26 Oktober 2016 Veröffentlichungen

Elasticsearch 5.0.0 released

Von Clinton Gormley

With 2,674 pull requests by 310 committers added since the release of Elasticsearch 2.0.0, we are proud to announce the release of Elasticsearch 5.0.0 GA, based on Lucene 6.2.0. This is the latest stable release and is already available for deployment on Elastic Cloud, our Elasticsearch-as-a-service platform.

Go and download it today! You know you want to.

Elasticsearch 5.0.0 has something for everyone. This is the fastest, safest, most resilient, easiest to use version of Elasticsearch ever, and it comes with a boatload of enhancements and new features.

Indexing performance

Indexing throughput has improved dramatically in 5.0.0 thanks to a number of changes including better numeric data structures (see New data structures), reduced contention in the lock that prevents concurrent updates to the same document, and reduced locking requirements when fsyncing the transaction log. Asynchronous translog fsyncing will particularly benefit users of spinning disks, and the append-only use case (think time-based events) has a big throughput improvement when relying on Elasticsearch to auto-generate document IDs. An internal change to how real-time document GET is supported means there is more memory available for the indexing buffer and much less time spent in garbage collection.

Depending on your use case, you are likely to see somewhere between 25% - 80% improvement to indexing throughput.

Ingest node

Getting your data into Elasticsearch just got a whole lot easier. Logstash is a powerful tool but many smaller users just need the filters it provides without the extensive routing options. We have taken the most popular Logstash filters such as grok, split, convert, and date, and implemented them directly in Elasticsearch as processors. Multiple processors are combined into a pipeline which can be applied to documents at index time via the index or bulk APIs.

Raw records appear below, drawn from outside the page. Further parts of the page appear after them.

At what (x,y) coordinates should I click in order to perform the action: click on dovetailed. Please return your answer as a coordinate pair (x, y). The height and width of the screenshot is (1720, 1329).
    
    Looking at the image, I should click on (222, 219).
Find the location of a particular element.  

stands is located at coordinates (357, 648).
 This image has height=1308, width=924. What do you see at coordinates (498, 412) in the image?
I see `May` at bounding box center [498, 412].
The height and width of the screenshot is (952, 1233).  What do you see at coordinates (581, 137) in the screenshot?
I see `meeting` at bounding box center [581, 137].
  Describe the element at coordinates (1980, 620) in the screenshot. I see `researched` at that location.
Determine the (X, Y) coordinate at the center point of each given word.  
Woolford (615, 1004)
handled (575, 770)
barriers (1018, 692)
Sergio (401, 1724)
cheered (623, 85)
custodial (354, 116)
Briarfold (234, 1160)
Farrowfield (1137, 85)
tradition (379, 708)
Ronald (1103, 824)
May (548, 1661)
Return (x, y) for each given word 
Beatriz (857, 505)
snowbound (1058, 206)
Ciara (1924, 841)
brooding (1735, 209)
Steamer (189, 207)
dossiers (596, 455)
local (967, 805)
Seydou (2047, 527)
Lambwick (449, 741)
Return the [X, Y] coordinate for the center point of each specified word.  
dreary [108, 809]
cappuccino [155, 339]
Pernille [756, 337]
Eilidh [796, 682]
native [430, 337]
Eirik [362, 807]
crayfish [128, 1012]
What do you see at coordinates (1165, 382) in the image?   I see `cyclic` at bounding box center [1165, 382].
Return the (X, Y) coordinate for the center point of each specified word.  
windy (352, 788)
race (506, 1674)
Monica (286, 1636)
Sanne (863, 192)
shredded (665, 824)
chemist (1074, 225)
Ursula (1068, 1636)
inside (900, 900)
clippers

Now, ingesting log messages is as easy as configuring a pipeline with the Ingest API, and setting up Filebeat to forward a log file to Elasticsearch. You can even run dedicated ingest nodes to separate the extraction and enrichment work load from search, aggregations, and indexing. You can read more in A New Way to Ingest - Part 1.  If you have ideas for other processors or want to submit your own, let us know!

Painless scripting

Scripting is everywhere in Elasticsearch, and it was very frustrating to not be able to enable scripting by default for security reasons. We are thrilled to announce that we have developed a new scripting language called Painless, which is fast, safe, secure, and enabled by default. Not only that, Painless is 4 times as fast as Groovy, and getting faster. We like Painless so much that we have made it the new default scripting language and deprecated Groovy, Javascript, and Python.  Of course you can use Painless in a script query or alert on Painless scripted conditions using X-Pack but you can also combine a Painless script with the reindex API or an Ingest node for a powerful way to manipulate documents.

You can read more about Painless in the blog Painless: A New Scripting Language.

New data structures

Lucene 6 brought a new Points datastructure for numeric and geo-point fields called Block K-D trees, which has revolutionised how numeric values are indexed and searched. In our benchmark, Points are 36% faster at query time, 71% faster at index time and used 66% less disk and 85% less memory (see Searching numb3rs in 5.0). The addition of Points means that the ip field can now support IPv6 as well as IPv4 addresses. On top of that, we have changed geo_point fields to use Lucene’s new LatLonPoint, which doubles geo-point query performance.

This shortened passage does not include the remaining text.